Given entries –
=== Begin Enclosure ===

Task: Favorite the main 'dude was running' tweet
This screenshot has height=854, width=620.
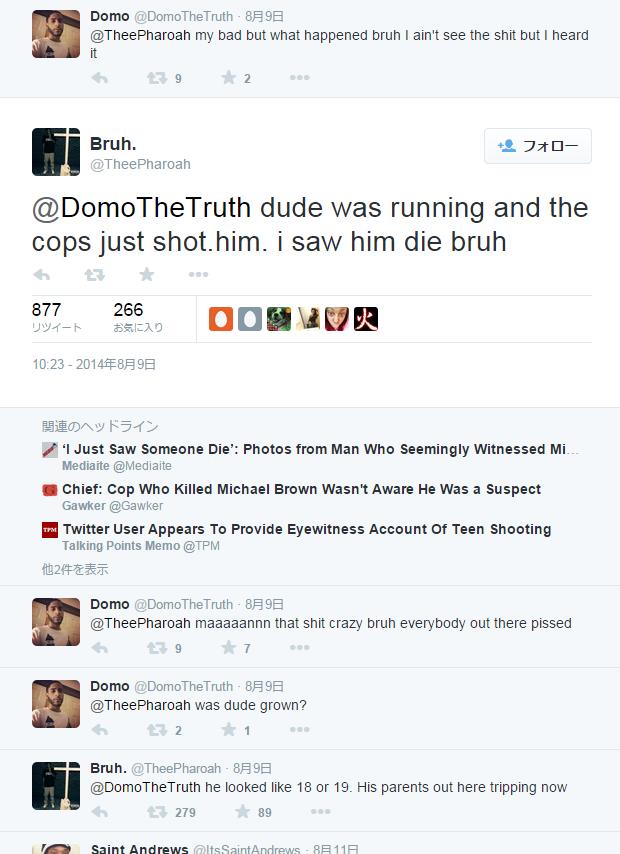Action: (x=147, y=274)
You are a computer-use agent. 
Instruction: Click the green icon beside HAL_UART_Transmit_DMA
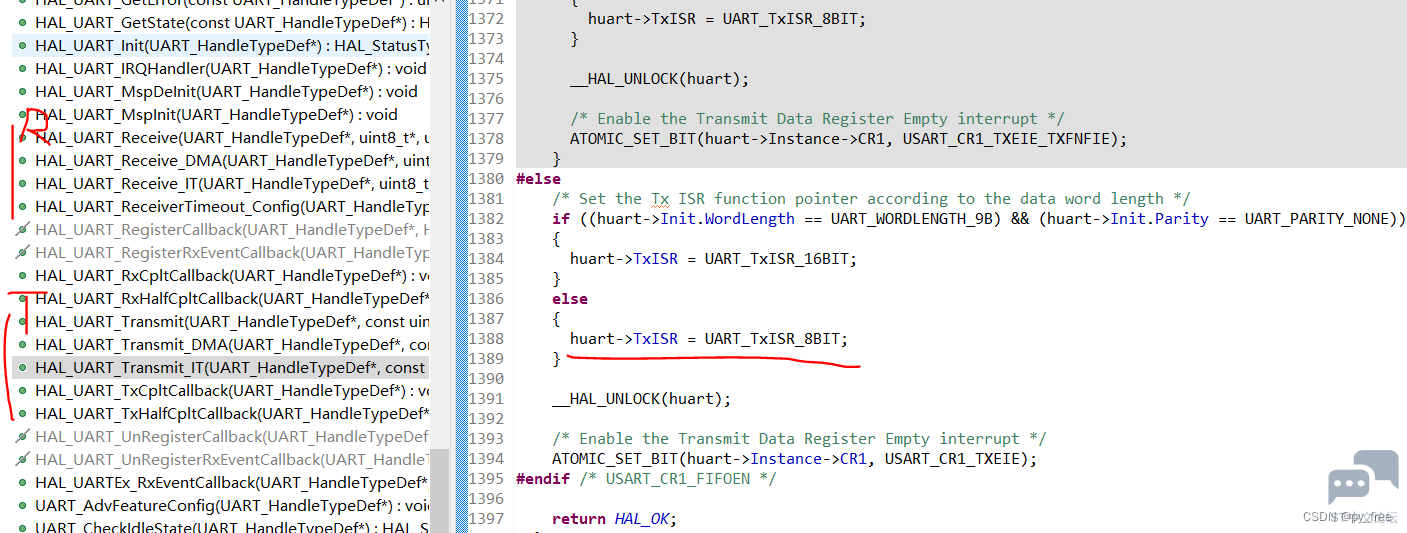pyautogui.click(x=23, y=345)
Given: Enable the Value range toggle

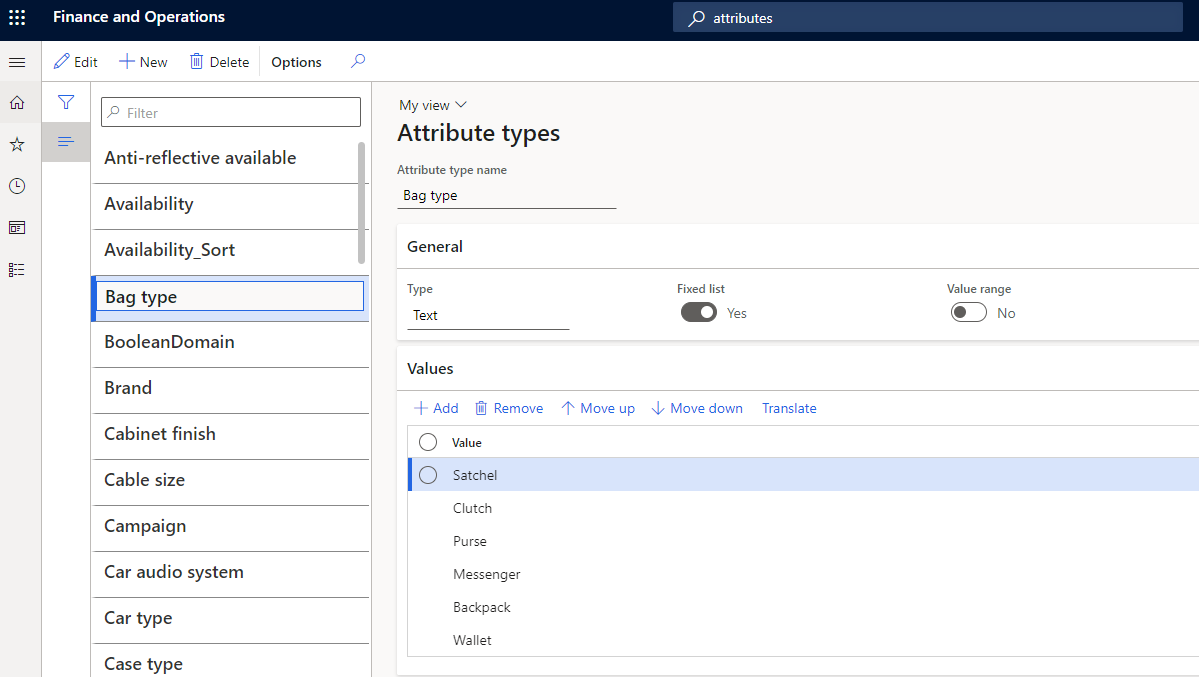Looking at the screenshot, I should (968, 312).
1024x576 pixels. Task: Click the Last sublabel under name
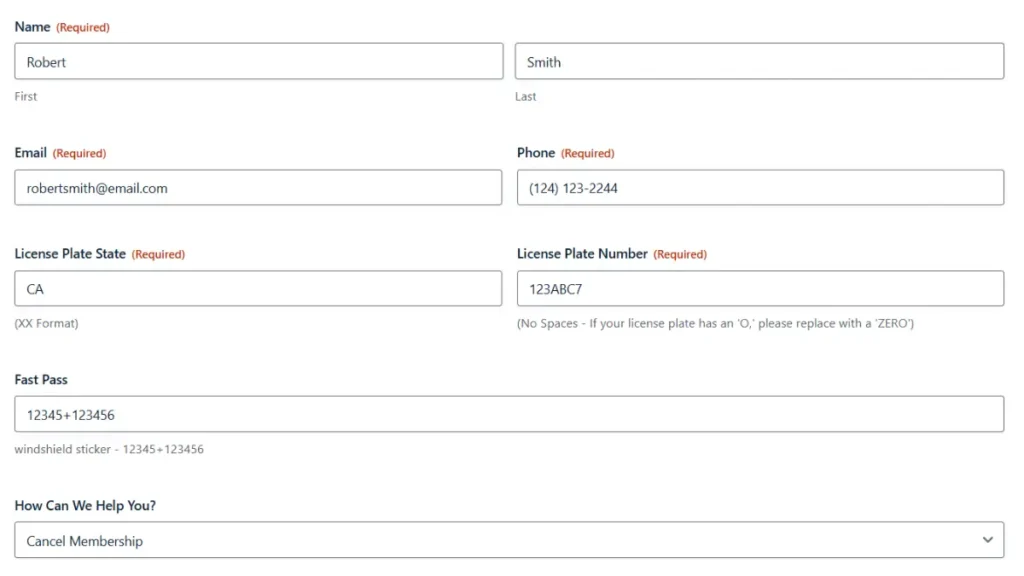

=== End Enclosure ===

To do –
Starting at the line that contains "Given: Enable the Value range toggle", output every line through the end of the data, both ends included, and nothing else; pictures stay out.

Written solution –
Given: Enable the Value range toggle

Looking at the screenshot, I should (968, 312).
1024x576 pixels. Task: Click the Last sublabel under name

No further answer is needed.